* _課題_
M&Aを語るパネルトークの本文抜粋によると、マネーフォワードはクラビス社の社外取締役にどのような人物を入れているか。

* _本文抜粋_
____
連載Synergy Night Fever 2019 ──国内ベンチャーシーンを牽引する経営者3名とM&Aについて語る
M&A担当者はソーシングにコミットせよ!
【M&Aクラウド主催 SNFレポート後編】
2019年6月19日に開催された、M&Aクラウド主催のイベント「Synergy Night Fever 2019 ──国内ベンチャーシーンを牽引する経営者3名とM&Aについて語る」より、「M&A買収側のリアル」をテーマに、ユナイテッド株式会社、株式会社マネーフォワード、株式会社SHIFTの各代表を迎えて行われたパネルトークの模様をご紹介。後編は、各社のM&A推進体制やPMI遂行のポイント、今後のM&A戦略、パネリスト注目のM&A積極推進企業などについて、ホットなトークをお送りします。
M&A担当者の採用&抜擢
プロフェッショナルチームの編成へ
及川M&A担当のチーム体制や進め方をご紹介ください。
辻投資銀行や商社出身者で少人数のチームを組み、定期ミーティングの場で、各候補先に対するアクションを決めています。「ここは辻さんからメール」とか「チャットで勧誘」とか。
今後の課題は、チームを大きくしていくことです。よくM&Aを推進した人がPMIも担当するのが理想と言われますが、それを実行して、かつ新規案件もどんどん進めていくとなると、ある程度の人数が必要ですから。
及川事業責任者をM&AやPMIのチームに抜擢することはありますか?
辻クラビス社の場合は、プロダクトを売っていくためにマネーフォワードの営業チームとの連携が重要なので、営業チームの若手エースをクラビスの社外取締役に入れています。
若手にとってはいい成長の機会になりますし、こちらも取締役会を通じて営業現場の状況が分かるので、問題があれば早めに手を打てる。買収した会社の事業がうまく回るようにするために、マネーフォワードのリソースを使える人を社外取締役に入れるのは有効だと感じています。
及川早川さんはM&A担当者にどのようなスキルを求めますか?
早川ソーシングからPMIまで滞りなく進められることはもちろんですが、加えて先ほどの丹下さんの話ではありませんが、相手のマネジメントと幅広く信頼関係を築いてくれると助かりますね。一緒に食事をしたり、ゴルフをしたりすると、相手の人柄や考え方がかなり分かってくるものです。
丹下僕も全く同じです。特に売る気のない相手に対しては、数字の話をする前に、まず振り向いてもらうことが大切ですから。デューディリジェンスは外部に委託してもいいですから、とにかくソーシングができることをM&A担当者には求めたいです。
僕は先ほど話したように「EBITDA5倍以上は買わない」と決めていますが、今の担当者はそれにはまらなくても、良いと思ったらとにかく案件として持ってきてくれる。担当者が熱心にアプローチしていくうちに相手が折れ、金額が検討範囲内に入ってくることもあります。
辻当社ではM&Aで買った会社の社長にM&A担当を務めてもらっています。
及川売り手の気持ちが一番分かる人ですね。
辻「僕もテーブルのそっち側にいたんだよ」「入ったらこんないいことがあったよ」と言ってくれる。説得力ありますよね(笑)。口説いているうちに先方社長がその日のアポを全部キャンセルして、深夜まで話し込んだこともあると聞いています。
____
* _与えられた資料_
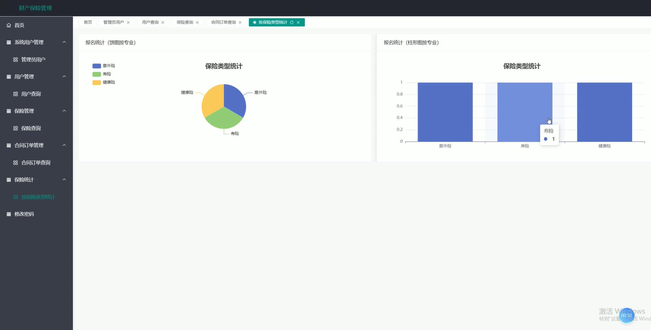Close the 保险查询 tab
Viewport: 651px width, 330px height.
197,22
____
* _解答_
マネーフォワードの営業チームの若手エースを入れている。